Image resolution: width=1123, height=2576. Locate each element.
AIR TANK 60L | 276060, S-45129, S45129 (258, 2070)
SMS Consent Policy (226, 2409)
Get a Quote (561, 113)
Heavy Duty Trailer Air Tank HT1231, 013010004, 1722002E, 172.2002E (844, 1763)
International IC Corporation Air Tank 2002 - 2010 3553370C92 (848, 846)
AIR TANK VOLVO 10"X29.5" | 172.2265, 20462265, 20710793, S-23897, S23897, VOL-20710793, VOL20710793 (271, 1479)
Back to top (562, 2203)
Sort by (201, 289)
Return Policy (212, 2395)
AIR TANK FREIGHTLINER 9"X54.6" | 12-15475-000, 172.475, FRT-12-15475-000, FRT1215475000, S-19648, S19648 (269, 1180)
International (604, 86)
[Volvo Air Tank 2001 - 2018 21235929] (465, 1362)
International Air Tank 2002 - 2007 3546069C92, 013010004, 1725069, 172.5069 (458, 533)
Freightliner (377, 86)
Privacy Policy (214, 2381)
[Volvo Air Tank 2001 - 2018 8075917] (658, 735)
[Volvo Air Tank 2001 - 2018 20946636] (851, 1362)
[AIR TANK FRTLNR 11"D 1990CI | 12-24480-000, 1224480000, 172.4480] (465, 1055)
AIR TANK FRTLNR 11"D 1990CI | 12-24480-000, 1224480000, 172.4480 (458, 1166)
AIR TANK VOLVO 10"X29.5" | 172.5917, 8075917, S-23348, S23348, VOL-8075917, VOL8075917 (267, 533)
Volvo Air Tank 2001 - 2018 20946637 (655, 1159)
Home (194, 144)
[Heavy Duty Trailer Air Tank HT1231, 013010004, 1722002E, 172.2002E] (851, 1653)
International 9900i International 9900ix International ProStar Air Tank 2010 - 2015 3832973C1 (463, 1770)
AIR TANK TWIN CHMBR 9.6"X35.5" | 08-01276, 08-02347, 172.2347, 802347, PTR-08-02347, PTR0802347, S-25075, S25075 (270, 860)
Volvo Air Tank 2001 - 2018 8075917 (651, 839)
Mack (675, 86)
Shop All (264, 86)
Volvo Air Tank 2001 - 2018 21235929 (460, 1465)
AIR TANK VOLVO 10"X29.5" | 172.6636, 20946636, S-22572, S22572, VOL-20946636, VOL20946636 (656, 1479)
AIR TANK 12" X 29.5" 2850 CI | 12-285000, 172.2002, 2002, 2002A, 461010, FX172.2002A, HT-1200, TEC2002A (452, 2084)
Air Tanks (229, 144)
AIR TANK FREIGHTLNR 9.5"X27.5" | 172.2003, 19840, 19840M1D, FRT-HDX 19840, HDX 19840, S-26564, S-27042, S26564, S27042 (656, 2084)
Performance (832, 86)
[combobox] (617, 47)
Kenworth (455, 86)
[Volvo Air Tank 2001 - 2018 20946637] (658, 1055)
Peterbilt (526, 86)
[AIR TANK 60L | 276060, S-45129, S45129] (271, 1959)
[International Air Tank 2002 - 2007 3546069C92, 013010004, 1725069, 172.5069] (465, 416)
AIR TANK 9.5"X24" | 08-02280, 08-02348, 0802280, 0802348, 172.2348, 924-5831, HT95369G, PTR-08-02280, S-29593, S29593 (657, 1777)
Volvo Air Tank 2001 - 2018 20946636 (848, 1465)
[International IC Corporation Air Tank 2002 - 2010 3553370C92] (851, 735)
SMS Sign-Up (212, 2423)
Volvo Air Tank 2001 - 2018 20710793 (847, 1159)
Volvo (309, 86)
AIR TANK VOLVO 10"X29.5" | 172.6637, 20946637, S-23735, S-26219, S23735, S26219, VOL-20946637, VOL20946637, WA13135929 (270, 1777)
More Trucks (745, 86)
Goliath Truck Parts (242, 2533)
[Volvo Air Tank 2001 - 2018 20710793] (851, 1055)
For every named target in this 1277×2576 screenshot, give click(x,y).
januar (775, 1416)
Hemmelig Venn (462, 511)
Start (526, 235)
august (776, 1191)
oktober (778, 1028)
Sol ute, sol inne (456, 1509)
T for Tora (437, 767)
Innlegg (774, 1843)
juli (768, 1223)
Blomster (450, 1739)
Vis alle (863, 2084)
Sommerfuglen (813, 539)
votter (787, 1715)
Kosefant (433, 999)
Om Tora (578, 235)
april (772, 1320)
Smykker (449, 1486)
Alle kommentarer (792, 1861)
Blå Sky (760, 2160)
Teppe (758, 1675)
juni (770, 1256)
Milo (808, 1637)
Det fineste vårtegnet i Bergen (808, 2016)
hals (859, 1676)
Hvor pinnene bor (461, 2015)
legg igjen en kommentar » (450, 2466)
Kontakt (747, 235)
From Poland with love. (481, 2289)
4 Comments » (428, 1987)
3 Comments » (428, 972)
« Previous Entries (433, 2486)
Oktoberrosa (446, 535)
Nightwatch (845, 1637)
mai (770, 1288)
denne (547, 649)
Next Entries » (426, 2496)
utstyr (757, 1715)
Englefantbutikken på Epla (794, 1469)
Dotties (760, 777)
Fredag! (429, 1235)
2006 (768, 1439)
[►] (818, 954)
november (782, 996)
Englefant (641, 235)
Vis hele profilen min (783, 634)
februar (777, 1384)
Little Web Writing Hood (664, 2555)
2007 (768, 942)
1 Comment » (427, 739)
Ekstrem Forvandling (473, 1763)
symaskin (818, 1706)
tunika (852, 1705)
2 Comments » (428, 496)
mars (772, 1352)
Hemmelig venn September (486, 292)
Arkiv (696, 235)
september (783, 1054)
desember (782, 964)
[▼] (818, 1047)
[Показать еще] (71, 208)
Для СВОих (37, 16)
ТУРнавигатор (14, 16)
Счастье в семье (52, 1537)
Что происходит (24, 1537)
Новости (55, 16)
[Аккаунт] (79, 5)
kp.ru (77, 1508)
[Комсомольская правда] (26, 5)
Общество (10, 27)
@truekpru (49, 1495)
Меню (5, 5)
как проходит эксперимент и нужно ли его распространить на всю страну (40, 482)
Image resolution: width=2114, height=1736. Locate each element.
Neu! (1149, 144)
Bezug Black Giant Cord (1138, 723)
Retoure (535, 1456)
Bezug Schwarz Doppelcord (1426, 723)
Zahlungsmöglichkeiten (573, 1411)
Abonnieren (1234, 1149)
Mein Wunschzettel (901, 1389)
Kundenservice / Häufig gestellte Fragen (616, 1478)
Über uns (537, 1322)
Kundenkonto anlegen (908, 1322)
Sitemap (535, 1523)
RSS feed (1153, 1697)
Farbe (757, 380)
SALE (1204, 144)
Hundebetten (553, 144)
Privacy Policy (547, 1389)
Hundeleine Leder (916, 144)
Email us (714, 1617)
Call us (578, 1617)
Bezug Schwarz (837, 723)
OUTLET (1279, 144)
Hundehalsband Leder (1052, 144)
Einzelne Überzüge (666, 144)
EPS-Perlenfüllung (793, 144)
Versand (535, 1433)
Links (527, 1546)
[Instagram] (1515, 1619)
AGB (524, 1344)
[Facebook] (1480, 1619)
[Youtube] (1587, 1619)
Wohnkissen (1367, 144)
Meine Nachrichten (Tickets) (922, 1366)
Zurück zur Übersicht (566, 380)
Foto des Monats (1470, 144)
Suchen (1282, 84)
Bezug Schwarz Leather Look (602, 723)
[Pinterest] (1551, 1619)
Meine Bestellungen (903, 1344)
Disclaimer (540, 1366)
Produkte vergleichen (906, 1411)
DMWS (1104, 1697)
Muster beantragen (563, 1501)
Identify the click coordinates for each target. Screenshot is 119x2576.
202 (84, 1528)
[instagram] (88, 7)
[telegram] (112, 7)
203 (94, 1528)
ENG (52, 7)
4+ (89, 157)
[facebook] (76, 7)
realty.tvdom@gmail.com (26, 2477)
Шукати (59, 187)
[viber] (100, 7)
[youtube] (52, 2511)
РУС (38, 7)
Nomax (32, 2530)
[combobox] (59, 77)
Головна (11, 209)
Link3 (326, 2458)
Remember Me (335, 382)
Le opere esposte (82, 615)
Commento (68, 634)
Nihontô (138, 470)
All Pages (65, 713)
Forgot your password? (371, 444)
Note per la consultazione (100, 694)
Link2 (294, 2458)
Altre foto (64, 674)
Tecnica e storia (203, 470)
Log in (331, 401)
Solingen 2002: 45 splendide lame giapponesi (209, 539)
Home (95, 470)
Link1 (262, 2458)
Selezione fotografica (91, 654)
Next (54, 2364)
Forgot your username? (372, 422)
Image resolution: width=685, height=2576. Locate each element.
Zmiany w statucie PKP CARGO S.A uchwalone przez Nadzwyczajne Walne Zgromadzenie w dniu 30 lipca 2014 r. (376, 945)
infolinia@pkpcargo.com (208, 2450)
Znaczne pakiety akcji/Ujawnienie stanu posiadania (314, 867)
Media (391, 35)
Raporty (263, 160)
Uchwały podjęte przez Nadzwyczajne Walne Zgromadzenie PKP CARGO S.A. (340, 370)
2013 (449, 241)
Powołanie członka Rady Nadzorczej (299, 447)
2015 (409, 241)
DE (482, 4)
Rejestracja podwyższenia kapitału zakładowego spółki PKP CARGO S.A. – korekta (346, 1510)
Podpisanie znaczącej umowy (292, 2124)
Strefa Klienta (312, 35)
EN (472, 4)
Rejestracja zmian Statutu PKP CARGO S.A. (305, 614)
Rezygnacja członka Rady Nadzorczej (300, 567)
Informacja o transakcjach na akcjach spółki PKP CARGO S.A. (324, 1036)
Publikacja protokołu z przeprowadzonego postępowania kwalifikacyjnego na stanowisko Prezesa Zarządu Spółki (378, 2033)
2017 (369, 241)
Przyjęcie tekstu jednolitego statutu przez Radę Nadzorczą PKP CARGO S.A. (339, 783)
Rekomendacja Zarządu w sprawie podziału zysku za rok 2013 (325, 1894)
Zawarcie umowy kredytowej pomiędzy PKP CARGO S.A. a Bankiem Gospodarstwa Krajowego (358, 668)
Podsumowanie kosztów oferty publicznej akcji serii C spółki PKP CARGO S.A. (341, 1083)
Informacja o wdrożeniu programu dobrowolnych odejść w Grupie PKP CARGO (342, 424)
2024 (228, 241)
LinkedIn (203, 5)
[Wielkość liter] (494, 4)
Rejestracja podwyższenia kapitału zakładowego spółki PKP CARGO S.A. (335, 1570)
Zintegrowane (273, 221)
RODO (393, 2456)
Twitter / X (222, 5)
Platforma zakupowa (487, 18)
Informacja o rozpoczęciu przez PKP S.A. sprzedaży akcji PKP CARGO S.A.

▸ WHAT IS REQUIRED
Search the preceding listing for "Locate" and extract every line where it is found.

▸ EXERCISE SOLUTION
Image resolution: width=1123, height=2576. Locate each element.
Image resolution: width=2114, height=1736. Locate each element.
Image resolution: width=685, height=2576. Locate each element.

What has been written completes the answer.